An attorney or other qualified individual may represent you in dealing with the Social Security Administration (SSA), if you wish. The information you will need to provide with your Social Security disability benefits application includes the following:

  • Social Security Number (SSN).
  • Birth certificate or baptism certificate.
  • Contact info for the doctors, clinics, hospitals and caseworkers who treated you, including the dates they saw you.
  • Names of all your medications and respective dosages.
  • Medical records from all doctors, clinics, therapists, caseworkers and hospitals who saw you.
  • Test and lab results.
  • Employment summary, including where you worked and what type of work you did.
  • A copy of your latest W-2 form or, for self-employed individuals, your previous year’s federal tax returns.

There are also some forms you will need to fill out in addition to your Social Security disability benefits application. One asks about your medical condition and its impact on your work. Another gives your permission to medical professionals to send the SSA any info they have on your medical status.

In some cases, your family members may also qualify for certain health benefits due to your disability. If your spouse is at least 62 years of age or caring for one of your children who is disabled or younger than 16 years of age, he or she is eligible for benefits. In addition, any of your unmarried children younger than 18 (or 19 if still attending school) are eligible for benefits. This applies to adopted children, and in certain situations will also apply to step-children and grandchildren.

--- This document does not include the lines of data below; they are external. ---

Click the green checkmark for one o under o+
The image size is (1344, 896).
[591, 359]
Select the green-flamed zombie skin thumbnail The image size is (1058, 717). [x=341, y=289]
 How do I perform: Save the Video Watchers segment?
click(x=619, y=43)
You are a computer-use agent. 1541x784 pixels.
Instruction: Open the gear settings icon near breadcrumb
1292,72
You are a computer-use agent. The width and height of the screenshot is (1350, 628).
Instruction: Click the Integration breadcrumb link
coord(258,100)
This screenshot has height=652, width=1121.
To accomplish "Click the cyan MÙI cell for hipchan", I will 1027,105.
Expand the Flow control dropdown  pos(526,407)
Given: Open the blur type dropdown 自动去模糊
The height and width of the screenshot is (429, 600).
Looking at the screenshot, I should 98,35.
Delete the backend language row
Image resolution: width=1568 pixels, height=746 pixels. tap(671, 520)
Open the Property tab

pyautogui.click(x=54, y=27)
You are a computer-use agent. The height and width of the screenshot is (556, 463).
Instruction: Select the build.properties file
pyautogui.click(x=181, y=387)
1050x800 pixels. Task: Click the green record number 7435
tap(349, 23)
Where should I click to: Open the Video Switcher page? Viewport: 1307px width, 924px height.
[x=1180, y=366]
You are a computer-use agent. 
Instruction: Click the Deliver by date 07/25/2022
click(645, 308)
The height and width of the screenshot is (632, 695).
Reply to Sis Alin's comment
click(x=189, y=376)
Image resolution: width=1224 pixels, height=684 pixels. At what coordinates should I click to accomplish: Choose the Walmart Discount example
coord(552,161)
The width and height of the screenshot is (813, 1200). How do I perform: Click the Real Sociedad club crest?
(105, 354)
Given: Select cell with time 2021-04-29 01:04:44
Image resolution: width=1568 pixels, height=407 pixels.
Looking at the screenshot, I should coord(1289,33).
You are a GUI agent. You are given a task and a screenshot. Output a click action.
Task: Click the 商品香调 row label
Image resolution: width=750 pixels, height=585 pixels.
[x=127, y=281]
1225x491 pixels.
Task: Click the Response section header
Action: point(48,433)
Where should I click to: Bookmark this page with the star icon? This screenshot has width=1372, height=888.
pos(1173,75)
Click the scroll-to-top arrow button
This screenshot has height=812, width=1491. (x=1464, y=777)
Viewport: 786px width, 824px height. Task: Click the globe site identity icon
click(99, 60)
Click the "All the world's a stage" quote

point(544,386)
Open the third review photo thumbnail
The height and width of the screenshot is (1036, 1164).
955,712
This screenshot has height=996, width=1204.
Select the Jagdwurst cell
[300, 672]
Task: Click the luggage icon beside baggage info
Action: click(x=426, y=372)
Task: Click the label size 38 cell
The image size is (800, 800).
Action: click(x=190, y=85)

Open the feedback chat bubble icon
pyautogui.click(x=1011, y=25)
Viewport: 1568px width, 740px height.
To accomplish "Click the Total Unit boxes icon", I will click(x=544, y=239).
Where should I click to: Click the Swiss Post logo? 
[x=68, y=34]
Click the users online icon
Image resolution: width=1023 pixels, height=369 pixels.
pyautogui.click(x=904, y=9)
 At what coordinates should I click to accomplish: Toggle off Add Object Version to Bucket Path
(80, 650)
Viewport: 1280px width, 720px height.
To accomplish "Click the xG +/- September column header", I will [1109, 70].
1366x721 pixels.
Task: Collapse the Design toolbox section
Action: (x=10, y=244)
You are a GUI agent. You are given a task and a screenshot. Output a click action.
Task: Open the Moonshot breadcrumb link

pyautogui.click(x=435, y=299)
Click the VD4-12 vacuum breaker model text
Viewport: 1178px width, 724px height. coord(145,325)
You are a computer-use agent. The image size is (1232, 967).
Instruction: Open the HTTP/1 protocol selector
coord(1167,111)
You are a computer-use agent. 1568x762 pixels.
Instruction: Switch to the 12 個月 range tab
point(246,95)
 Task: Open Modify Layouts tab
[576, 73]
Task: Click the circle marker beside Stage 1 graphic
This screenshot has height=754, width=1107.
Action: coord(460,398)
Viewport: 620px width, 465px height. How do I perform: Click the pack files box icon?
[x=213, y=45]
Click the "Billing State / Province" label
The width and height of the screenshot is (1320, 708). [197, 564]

If your unmarried child is 18 years of age or older but has a disability that began before he or she reached 22 years of age and qualifies under the definition of an adult disability, he or she is also eligible for benefits under your SSDI coverage. There are also certain circumstances in which your divorced spouse may be eligible for benefits if your earnings qualify. Such circumstances involve whether you two were married for 10 years or more and whether he or she remains currently unmarried and is at least 62 years of age.

What can affect Social Security disability benefits?

Payments under certain other government programs could reduce how much you receive in Social Security disability benefits. You must notify the Social Security Administration (SSA) if you have received funds from any of the following programs:

  • Workers’ compensation
  • Windfall elimination
  • Government pension

You can lose Social Security disability benefits altogether if you have an outstanding warrant for your arrest for flight-escape, escape from custody or flight to avoid confinement or prosecution. If you are convicted of a crime, your benefits will be suspended while you are in confinement, though any members of your family receiving benefits under SSDI will still receive those benefits.

You will also likely lose access to your benefits while you are confined at public expense by court order after being found not guilty due to insanity or similar reason or incompetent for standing trial. If you are on probation or parole and violate any conditions of this arrangement, you will also be unable to receive Social Security disability benefits. If you start to work again, even just part time, you must inform the Social Security Administration (SSA) immediately.